::: Provided data

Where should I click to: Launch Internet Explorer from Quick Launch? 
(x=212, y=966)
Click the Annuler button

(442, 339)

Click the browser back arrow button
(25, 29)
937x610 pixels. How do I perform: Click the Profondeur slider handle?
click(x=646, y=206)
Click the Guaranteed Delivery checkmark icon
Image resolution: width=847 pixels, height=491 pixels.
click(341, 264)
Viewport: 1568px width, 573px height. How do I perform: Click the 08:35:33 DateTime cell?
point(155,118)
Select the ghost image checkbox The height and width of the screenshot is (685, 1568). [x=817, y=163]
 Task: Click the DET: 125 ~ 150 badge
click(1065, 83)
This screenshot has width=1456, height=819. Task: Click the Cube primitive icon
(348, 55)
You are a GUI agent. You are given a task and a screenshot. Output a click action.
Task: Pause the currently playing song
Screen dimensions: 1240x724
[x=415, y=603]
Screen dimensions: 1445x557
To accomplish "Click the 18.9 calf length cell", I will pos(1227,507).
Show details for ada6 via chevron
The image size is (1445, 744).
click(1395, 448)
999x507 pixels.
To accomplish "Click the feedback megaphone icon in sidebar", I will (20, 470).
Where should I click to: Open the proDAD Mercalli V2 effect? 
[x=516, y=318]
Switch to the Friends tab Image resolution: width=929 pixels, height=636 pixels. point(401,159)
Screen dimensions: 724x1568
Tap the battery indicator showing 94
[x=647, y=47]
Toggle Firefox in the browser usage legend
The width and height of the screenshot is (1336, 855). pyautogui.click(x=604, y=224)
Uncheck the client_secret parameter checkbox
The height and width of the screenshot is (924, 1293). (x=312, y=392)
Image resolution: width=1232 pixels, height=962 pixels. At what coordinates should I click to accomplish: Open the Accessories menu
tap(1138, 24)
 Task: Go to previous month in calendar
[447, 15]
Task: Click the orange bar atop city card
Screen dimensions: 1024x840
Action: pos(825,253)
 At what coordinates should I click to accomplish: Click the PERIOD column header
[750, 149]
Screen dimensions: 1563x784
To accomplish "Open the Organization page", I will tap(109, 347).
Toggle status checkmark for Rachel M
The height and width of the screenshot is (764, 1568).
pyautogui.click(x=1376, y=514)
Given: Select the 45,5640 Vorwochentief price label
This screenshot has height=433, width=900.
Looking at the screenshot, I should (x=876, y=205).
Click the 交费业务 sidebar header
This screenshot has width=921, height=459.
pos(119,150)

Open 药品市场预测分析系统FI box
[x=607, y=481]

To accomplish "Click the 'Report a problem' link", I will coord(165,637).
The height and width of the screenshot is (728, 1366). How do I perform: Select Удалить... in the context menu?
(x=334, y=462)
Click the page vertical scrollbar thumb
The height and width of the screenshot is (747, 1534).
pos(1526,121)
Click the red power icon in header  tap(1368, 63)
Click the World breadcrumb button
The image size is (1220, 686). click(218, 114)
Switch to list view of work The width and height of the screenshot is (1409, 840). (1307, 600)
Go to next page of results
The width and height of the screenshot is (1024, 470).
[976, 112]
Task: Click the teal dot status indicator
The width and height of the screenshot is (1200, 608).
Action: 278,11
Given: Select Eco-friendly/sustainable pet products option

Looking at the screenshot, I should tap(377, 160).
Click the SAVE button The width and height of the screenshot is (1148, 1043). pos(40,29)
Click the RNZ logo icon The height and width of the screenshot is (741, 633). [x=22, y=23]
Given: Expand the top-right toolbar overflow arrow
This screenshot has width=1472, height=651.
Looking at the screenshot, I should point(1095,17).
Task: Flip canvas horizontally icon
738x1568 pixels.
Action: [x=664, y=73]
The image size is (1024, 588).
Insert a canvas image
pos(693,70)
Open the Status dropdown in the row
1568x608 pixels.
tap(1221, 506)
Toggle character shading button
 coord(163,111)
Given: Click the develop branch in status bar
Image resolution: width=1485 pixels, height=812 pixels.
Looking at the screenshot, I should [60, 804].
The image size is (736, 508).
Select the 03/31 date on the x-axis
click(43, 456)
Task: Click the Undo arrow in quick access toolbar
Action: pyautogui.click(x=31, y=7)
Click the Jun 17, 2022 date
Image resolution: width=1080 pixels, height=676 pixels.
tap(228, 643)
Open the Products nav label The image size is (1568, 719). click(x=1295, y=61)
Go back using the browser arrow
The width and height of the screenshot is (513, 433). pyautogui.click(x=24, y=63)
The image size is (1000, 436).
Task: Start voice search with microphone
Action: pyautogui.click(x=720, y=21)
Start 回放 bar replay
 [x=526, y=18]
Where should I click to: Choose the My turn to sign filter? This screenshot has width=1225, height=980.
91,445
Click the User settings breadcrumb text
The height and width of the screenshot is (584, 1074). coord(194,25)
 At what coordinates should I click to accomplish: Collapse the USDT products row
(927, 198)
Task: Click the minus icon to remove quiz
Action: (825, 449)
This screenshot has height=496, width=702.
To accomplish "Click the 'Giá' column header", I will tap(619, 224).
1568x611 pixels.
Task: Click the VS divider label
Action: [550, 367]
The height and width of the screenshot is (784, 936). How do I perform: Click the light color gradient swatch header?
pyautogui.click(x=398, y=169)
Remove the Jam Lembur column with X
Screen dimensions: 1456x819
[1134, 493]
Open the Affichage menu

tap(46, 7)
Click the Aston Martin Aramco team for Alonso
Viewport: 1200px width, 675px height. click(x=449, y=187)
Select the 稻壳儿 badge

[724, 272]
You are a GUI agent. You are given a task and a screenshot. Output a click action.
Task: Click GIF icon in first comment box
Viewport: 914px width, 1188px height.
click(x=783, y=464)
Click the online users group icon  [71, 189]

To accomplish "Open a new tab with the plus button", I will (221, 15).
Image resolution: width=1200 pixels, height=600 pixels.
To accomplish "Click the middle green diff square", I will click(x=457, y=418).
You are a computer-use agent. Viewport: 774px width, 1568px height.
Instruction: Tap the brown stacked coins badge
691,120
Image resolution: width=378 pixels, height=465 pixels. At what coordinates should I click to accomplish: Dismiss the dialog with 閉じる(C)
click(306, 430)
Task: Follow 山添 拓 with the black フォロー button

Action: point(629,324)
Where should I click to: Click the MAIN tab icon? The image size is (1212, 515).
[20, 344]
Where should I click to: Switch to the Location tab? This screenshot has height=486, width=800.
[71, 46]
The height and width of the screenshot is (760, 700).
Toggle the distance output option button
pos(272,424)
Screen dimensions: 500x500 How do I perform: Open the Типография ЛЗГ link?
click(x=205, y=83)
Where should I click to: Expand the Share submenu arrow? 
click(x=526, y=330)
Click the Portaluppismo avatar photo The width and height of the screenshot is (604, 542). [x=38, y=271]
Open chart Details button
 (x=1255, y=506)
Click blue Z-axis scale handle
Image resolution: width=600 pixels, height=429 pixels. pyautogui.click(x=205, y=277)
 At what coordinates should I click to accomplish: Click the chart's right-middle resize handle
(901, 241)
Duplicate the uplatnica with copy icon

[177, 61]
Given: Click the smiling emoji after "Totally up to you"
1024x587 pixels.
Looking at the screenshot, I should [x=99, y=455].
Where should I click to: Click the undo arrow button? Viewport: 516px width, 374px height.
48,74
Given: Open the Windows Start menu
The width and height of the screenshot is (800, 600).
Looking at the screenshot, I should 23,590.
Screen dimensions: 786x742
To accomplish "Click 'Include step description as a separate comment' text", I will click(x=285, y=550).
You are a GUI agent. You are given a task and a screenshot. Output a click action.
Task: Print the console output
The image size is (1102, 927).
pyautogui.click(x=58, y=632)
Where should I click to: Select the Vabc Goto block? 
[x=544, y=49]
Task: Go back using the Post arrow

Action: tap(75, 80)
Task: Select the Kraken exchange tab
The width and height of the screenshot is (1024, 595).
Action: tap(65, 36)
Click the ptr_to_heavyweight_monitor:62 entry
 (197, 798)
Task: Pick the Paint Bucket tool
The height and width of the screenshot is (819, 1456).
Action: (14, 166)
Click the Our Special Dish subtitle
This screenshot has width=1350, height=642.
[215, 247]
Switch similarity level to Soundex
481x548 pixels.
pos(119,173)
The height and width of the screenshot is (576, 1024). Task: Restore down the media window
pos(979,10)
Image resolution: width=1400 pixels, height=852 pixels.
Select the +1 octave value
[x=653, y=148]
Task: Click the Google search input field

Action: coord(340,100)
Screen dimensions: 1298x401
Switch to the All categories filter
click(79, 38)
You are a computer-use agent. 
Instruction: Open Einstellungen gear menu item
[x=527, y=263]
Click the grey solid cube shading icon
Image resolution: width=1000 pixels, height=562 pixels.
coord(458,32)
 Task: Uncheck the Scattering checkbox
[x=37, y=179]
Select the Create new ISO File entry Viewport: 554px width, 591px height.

::::::

§ Work to be completed: Rewrite everything from the line containing "Where should I click to: Choose" down to the line containing "will (221, 15).", changing "filter" to "view" and leaving everything else as it is.

§ Reply:
Where should I click to: Choose the My turn to sign view? This screenshot has width=1225, height=980.
91,445
Click the User settings breadcrumb text
The height and width of the screenshot is (584, 1074). coord(194,25)
 At what coordinates should I click to accomplish: Collapse the USDT products row
(927, 198)
Task: Click the minus icon to remove quiz
Action: (825, 449)
This screenshot has height=496, width=702.
To accomplish "Click the 'Giá' column header", I will tap(619, 224).
1568x611 pixels.
Task: Click the VS divider label
Action: [550, 367]
The height and width of the screenshot is (784, 936). How do I perform: Click the light color gradient swatch header?
pyautogui.click(x=398, y=169)
Remove the Jam Lembur column with X
Screen dimensions: 1456x819
[1134, 493]
Open the Affichage menu

tap(46, 7)
Click the Aston Martin Aramco team for Alonso
Viewport: 1200px width, 675px height. click(x=449, y=187)
Select the 稻壳儿 badge

[724, 272]
You are a GUI agent. You are given a task and a screenshot. Output a click action.
Task: Click GIF icon in first comment box
Viewport: 914px width, 1188px height.
click(x=783, y=464)
Click the online users group icon  [71, 189]

To accomplish "Open a new tab with the plus button", I will (221, 15).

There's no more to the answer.